Locate every line in the records below that contains the string "menu" and copy each of those lines. Case matters.

-.-.-

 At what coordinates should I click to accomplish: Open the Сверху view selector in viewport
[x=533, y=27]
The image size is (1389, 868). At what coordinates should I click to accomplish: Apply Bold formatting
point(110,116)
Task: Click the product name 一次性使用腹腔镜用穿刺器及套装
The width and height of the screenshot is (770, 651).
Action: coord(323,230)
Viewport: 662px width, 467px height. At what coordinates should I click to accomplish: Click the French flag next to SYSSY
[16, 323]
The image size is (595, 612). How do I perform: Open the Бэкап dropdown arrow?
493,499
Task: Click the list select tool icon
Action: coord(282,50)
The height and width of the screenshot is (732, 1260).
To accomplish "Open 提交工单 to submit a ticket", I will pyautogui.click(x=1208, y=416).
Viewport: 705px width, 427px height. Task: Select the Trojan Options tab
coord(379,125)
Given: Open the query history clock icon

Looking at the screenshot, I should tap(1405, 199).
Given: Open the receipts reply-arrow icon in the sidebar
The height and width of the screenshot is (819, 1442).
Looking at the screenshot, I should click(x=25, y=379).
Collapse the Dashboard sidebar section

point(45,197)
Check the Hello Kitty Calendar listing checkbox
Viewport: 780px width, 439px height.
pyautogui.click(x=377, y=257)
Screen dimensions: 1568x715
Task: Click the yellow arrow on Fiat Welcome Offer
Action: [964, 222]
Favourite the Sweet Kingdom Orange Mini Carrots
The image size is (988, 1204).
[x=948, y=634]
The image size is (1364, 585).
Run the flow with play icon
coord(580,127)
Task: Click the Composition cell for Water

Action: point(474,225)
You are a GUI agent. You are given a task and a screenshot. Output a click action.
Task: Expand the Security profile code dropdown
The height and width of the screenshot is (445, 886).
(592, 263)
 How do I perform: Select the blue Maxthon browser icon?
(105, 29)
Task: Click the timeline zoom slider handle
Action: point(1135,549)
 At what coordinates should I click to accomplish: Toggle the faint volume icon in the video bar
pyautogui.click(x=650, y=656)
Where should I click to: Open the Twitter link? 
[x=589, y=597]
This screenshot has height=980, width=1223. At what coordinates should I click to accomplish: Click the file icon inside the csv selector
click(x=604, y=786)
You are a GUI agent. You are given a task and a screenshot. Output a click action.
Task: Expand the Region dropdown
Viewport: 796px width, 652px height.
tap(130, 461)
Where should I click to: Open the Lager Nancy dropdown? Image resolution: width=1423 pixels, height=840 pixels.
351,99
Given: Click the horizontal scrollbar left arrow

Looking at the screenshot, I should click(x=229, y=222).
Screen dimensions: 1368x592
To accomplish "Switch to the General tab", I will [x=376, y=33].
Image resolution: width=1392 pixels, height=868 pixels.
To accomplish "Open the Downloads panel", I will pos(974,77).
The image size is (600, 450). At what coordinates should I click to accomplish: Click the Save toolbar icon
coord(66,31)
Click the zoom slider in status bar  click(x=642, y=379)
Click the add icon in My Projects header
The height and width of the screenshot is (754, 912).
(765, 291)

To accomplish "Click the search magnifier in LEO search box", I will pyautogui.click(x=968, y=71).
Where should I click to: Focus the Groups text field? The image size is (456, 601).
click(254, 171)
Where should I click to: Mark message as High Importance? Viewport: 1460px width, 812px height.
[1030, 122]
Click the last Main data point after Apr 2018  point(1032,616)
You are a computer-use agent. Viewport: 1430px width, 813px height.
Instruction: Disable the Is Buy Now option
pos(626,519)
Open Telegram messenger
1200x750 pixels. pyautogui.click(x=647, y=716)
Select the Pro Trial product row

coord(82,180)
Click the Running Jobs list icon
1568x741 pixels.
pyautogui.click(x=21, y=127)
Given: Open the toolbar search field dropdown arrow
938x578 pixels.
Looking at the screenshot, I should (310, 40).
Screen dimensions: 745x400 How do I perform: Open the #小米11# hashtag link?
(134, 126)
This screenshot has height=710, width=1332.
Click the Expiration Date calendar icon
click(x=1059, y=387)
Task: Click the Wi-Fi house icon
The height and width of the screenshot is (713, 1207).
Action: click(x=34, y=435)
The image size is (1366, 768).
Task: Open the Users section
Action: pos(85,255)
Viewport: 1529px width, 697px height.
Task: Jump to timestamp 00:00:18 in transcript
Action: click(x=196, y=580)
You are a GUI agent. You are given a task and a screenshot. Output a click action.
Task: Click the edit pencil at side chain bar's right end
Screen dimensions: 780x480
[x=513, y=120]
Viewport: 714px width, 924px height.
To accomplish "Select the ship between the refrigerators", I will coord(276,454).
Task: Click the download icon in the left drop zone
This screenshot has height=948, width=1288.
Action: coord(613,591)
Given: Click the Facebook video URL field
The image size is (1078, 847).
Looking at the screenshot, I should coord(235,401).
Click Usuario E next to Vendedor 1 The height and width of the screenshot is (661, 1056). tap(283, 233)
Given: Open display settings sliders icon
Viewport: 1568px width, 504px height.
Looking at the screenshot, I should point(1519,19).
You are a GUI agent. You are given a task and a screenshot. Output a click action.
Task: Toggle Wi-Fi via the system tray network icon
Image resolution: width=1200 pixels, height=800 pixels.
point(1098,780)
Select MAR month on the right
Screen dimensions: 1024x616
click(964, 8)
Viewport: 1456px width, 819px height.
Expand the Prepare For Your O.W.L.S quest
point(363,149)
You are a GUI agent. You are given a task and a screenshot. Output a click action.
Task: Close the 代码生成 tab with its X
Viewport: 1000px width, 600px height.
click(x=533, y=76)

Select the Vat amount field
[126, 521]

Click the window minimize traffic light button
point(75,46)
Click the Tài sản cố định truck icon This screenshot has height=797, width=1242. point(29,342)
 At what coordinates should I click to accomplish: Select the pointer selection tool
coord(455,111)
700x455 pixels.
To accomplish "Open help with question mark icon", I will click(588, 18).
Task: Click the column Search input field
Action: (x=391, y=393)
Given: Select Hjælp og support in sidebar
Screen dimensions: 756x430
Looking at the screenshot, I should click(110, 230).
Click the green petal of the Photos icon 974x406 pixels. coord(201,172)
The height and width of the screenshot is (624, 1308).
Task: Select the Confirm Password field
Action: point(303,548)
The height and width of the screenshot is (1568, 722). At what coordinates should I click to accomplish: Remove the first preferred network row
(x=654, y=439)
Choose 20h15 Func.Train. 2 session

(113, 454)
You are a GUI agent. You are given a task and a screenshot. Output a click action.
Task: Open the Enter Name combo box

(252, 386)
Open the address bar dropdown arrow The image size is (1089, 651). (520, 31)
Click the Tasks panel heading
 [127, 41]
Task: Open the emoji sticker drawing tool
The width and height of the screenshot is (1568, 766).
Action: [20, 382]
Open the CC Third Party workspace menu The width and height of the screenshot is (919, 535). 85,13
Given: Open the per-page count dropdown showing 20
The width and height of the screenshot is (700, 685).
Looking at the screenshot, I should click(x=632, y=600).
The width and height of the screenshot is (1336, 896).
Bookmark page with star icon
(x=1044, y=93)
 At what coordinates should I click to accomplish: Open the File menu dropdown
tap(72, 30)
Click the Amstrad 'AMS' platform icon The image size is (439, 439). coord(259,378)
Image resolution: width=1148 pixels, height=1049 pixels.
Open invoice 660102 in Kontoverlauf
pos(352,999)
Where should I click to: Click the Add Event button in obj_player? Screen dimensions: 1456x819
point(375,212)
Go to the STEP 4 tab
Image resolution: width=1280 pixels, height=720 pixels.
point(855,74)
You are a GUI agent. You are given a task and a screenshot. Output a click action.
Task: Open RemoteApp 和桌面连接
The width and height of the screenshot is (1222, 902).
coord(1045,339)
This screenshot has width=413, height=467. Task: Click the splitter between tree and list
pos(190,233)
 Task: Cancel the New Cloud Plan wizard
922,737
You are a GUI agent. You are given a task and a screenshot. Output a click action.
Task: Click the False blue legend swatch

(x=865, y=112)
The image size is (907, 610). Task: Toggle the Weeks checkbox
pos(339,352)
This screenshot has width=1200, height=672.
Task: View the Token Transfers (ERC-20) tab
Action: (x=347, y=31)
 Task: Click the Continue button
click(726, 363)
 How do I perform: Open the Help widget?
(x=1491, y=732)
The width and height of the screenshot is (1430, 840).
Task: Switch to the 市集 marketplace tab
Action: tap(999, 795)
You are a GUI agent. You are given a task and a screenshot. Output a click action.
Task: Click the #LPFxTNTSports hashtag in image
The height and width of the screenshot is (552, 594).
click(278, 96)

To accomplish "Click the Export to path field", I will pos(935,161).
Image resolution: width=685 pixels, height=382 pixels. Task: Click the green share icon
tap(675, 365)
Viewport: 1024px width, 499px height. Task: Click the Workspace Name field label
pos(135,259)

-.-.-

* **Exercise result**
Open the CC Third Party workspace menu The width and height of the screenshot is (919, 535). 85,13
 At what coordinates should I click to accomplish: Open the File menu dropdown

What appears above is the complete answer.